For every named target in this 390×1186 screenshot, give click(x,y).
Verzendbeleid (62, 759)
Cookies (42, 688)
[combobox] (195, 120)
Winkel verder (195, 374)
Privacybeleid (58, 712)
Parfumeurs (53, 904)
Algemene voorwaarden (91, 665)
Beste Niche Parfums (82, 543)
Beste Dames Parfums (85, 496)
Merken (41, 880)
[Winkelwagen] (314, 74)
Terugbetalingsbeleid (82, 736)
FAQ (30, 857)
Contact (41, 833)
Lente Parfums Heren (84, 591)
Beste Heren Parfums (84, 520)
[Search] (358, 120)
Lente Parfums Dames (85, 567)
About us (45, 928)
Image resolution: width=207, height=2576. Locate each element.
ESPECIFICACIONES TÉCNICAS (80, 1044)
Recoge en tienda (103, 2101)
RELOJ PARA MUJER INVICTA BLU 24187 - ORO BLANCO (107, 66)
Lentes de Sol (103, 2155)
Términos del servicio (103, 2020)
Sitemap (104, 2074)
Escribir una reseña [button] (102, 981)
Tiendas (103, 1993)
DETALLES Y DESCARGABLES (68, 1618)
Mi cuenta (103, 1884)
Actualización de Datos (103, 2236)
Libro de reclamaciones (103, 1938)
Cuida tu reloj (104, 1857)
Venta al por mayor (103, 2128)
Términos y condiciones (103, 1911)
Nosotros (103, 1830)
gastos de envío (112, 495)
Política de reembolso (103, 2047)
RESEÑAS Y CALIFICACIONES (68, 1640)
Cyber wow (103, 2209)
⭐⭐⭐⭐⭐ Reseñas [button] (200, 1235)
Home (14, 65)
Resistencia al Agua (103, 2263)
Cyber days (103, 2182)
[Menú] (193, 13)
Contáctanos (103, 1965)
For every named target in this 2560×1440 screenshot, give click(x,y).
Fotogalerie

# Work task
Set down exactly the lines of the listing above, from the line holding "For every named target in this 2560×1440" through its last line, with nothing added.

# Response
For every named target in this 2560×1440 screenshot, give click(x,y).
Fotogalerie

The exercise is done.